A lot of processing techniques that would have been fiddly and ridiculously time consuming twenty, or even ten years ago are now remarkably straightforward with today’s software and desktop computing power. While I don’t like being tied to Adobe’s software suite, their Lightroom / Photoshop subscription bundle at around £10 a month feels worth the money and offers ever-improving capabilities, but where Adobe goes, others follow, and Affinity and open source image processing tools are not too far behind the cutting edge of their higher-cost cousins. I’m still trying to decide in my own mind what I consider reasonable use of AI processing, and what feels like ‘cheating’, but at the moment I feel comfortable using AI denoising and limited distraction removal. (So far, I’m drawing the line at letting generative AI create new image elements with the exception of bits of background behind clutter that’s been removed).
What feels like the big change for me is the ease with which I can pull out information hidden in the raw files, for example correcting images that felt too badly exposed to be worth bothering with. Tidying up wires or other unwanted details used to mean hours of cloning and smudging, and now it’s done in the press of a couple of buttons. I had a load of images I’d rejected because I let the camera sensor get dusty (back before self-cleaning technology!). Now that’s fixed in seconds, along with lining up wonky horizons - seriously, what was wrong with my sense of the horizontal back then?!!
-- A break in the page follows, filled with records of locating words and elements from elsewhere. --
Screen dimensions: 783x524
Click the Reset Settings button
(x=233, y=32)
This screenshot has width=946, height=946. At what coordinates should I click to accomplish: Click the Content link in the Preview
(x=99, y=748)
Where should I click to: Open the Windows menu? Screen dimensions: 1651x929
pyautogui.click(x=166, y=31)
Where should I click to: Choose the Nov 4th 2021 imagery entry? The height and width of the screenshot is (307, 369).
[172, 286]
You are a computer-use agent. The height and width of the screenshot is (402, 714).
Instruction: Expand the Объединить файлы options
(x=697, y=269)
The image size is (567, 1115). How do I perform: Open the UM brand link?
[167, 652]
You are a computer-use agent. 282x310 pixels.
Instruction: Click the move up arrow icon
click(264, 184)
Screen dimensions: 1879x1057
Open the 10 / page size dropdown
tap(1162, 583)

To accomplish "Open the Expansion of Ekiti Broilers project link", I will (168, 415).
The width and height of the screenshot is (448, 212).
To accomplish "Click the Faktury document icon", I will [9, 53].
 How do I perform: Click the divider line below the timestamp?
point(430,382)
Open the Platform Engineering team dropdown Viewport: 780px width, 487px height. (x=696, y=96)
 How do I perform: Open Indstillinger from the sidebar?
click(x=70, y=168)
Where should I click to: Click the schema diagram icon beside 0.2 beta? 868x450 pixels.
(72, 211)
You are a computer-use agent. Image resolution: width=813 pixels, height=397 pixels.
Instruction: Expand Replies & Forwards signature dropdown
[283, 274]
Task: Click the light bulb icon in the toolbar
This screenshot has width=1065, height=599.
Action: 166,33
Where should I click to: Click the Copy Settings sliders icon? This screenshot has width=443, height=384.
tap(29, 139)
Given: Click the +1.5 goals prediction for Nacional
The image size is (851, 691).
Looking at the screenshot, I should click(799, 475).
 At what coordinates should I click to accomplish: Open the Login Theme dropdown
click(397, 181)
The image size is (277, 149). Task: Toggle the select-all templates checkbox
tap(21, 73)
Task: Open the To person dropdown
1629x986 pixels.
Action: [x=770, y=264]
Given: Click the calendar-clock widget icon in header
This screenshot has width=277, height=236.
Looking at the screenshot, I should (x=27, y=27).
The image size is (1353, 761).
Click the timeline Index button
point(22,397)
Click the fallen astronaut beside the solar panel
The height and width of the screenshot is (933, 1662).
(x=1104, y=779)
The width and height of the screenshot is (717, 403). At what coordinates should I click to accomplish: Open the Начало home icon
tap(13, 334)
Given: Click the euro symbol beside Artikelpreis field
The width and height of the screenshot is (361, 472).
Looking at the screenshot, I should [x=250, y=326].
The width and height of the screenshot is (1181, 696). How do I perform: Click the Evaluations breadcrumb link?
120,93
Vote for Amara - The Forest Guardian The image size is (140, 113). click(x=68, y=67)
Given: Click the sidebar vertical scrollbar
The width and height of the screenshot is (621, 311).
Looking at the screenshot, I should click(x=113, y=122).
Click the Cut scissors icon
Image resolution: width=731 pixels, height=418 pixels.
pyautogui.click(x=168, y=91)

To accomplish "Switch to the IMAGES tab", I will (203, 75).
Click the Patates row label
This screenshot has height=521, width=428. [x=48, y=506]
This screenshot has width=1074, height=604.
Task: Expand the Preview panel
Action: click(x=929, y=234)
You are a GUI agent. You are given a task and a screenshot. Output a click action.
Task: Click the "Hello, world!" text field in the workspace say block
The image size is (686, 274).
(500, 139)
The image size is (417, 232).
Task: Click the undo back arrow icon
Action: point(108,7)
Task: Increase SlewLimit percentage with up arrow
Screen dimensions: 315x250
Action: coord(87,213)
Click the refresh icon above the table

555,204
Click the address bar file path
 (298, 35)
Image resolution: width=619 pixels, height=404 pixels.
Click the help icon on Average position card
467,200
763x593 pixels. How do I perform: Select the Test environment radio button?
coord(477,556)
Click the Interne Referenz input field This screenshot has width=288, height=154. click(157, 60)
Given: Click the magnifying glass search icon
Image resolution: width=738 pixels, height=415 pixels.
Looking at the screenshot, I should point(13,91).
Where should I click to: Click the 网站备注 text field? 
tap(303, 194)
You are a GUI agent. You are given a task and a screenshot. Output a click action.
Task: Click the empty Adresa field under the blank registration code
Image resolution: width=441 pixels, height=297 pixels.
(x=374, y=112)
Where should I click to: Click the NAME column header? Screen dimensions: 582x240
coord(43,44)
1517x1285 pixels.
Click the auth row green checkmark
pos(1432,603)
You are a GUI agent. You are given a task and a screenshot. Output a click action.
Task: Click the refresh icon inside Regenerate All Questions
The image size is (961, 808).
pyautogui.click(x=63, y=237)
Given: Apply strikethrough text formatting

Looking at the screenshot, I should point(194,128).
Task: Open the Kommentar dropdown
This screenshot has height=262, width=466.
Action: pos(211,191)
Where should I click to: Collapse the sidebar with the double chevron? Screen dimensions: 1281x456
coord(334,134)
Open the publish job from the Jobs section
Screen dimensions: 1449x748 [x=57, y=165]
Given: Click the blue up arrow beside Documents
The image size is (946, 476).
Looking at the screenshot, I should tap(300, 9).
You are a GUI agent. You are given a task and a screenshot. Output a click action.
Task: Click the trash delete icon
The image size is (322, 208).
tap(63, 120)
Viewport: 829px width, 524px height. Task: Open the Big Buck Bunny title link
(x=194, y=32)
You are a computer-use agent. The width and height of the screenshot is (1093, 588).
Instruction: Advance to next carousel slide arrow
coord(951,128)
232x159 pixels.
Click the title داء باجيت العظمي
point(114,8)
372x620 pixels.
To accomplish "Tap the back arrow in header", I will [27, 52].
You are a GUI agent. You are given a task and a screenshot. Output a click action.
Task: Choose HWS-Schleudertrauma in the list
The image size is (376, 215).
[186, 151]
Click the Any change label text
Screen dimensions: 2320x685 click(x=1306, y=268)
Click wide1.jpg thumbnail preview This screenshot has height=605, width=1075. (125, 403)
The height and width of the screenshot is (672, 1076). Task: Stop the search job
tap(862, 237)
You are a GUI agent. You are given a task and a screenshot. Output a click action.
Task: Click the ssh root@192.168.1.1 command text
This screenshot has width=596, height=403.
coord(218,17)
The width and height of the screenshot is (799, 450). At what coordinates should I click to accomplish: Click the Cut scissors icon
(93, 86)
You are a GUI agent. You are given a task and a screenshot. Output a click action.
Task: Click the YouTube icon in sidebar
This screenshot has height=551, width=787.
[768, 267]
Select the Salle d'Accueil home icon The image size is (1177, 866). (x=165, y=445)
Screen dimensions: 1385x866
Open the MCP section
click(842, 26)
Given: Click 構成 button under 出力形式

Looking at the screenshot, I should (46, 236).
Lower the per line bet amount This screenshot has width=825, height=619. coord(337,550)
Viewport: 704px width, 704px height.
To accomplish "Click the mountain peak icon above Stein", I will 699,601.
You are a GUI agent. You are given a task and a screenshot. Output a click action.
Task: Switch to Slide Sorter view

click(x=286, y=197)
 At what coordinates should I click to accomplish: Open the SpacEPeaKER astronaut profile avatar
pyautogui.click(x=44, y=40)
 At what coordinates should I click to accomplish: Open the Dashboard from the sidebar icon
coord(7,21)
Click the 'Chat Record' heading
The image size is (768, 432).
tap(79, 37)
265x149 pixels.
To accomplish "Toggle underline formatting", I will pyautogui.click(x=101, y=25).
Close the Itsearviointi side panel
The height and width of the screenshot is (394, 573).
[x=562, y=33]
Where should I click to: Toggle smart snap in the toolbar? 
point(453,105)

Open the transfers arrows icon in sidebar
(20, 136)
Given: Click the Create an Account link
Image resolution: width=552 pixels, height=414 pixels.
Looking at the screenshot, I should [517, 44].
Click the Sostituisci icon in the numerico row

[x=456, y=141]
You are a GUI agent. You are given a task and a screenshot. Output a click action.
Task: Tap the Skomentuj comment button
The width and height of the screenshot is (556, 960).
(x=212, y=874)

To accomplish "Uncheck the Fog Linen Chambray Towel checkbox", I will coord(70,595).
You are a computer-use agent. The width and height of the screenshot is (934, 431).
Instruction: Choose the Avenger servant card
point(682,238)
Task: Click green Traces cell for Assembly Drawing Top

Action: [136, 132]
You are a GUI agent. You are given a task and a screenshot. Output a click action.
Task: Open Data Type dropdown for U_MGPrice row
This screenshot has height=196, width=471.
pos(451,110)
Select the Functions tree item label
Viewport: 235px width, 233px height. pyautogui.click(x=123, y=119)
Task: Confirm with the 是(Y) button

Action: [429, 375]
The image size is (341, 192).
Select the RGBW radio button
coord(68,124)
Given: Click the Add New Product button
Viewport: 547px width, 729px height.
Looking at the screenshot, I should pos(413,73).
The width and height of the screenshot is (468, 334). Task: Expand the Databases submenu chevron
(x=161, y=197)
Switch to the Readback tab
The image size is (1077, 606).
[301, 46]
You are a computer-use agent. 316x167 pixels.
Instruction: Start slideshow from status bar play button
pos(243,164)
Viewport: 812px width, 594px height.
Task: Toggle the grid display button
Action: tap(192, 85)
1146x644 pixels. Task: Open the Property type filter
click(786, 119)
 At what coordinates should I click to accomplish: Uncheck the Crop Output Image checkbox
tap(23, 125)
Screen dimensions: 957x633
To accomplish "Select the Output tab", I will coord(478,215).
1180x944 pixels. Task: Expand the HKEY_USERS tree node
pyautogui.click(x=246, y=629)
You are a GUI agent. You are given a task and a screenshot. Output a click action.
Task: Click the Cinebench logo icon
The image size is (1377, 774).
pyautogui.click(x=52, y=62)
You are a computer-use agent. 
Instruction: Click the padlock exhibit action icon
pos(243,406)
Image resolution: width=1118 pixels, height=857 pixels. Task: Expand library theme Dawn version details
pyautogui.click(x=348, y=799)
Washed out or muddy images are easy to turn into sharp pictures with good contrast, and a more pleasant dynamic range, and the ultra grainy high-ISO pictures look great after the AI’s done some smoothing.
There’s no magic here, of course, though the denoising sometimes feels that way. What has changed is that photos that weren’t really worth the time and hard work to process and correct are now fixable with minimal effort, and can turn into ‘keepers’ after all. And, of course, it’s fun going back and remembering the travels and excursions where we took those so-so photographs all those years ago.
Go on, fire up Photoshop, Lightroom, Affinity, Darktable, Luminar or your tools of choice and see if there are any could-be masterpieces hidden away in your ‘not quite good enough’ archives!